What's there not to love about Heyward?
The answer: Nothing at all.
But here's the reality facing John Hart, the astute veteran baseball executive hired by the Braves to clean up the meth lab left by Frank Wren.
A year from now, the Braves would not have been able to afford Heyward's probable salary demand as a free agent.
Heyward's production the past two seasons didn't justify the Braves investing in him long term.
"It was very difficult to trade Jason Heyward, but this deal was made to help us not only in the short term, but also in the long term as we move forward," Hart said. "I certainly recognize what an outstanding player Jason is. We would have loved to retain him, but my sense was Jason was going to be out on the free-agent market next year."
Heyward said the Braves never approached him about a long-term deal. Sorry, but that's a little hard to buy. He's already making nearly $8 million, and that's without the leverage of free agency. Say he would have settled for a hometown "discount" of $15 million a year. That's still too much given his production.
Heyward is a right fielder, and the best defensive right fielder in baseball. But right field is a run-producing position, and Heyward simply hasn't progressed as he should for someone who is 6-foot-5, 245 pounds and has nearly 2,500 at-bats. He's a .262 career hitter and hit more than 18 home runs only once, when he had 27 in 2012. His home run total dropped to 14 in 2013 to 11 this year, including just three after the All-Star break.
Heyward has never been a big run producer.

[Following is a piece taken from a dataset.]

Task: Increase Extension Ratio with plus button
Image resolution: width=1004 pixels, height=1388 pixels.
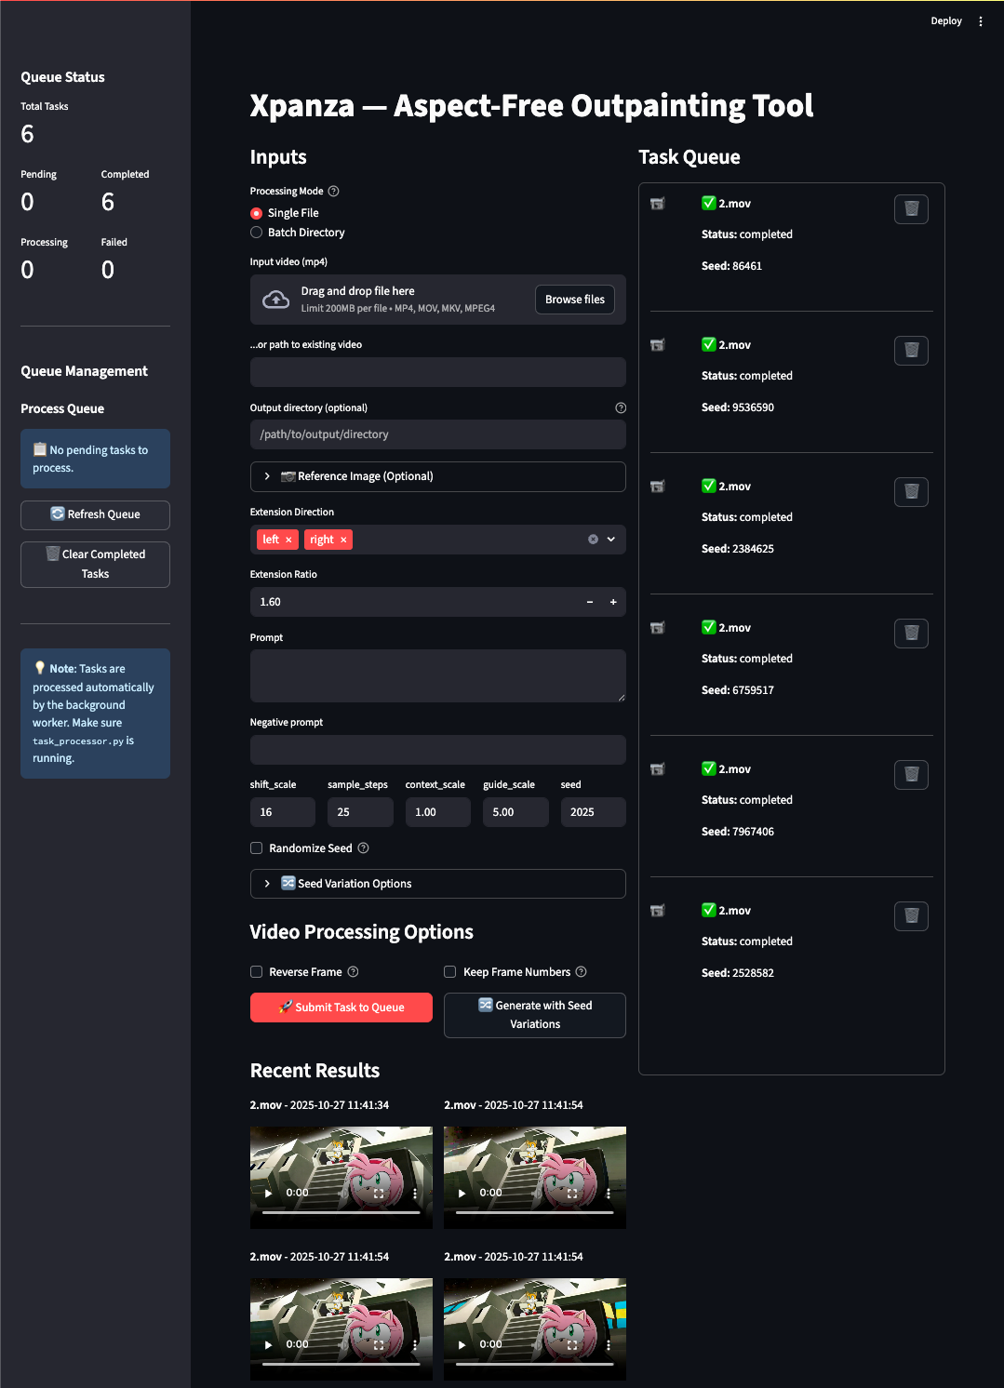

His career high for RBIs is 82, set in 2012. Granted, he spent much of the past two seasons batting leadoff (124 games) or second (62 games). But if he had been indispensable as a middle of the order hitter, the Braves would have found someone else to bat leadoff.
Again, everyone loves Heyward's hustle and his heart and his attitude. But the Braves are already hindered by two bad contracts -- $56 million still owed to Dan Uggla and BJ Upton. Chris Johnson's deal -- $23.5 million over the next three seasons -- is no bargain either. Perhaps if they weren't saddled with so much dead money then they might have been able to keep Heyward. But that's the reality, and it wasn't created by Hart.
Many fans fear the worst: Two years from now, Miller will be an average starting pitcher, and Heyward will be the All-Star he was projected to be. That may be true, but that doesn't mean he would have stayed with the Braves. Here's the flip side: Two years from now, Miller could be one of the top 15 starting pitchers in baseball, while Heyward is still hitting .265 with 10 home runs. Meanwhile, the overlooked player in this deal, minor league pitcher Tyrell Jenkins, could be as good as Miller, or maybe even better. And the money they saved on Heyward could be spent on a front line starting pitcher or a productive right fielder.
However it turns out, no one should blame Hart. This had to be done.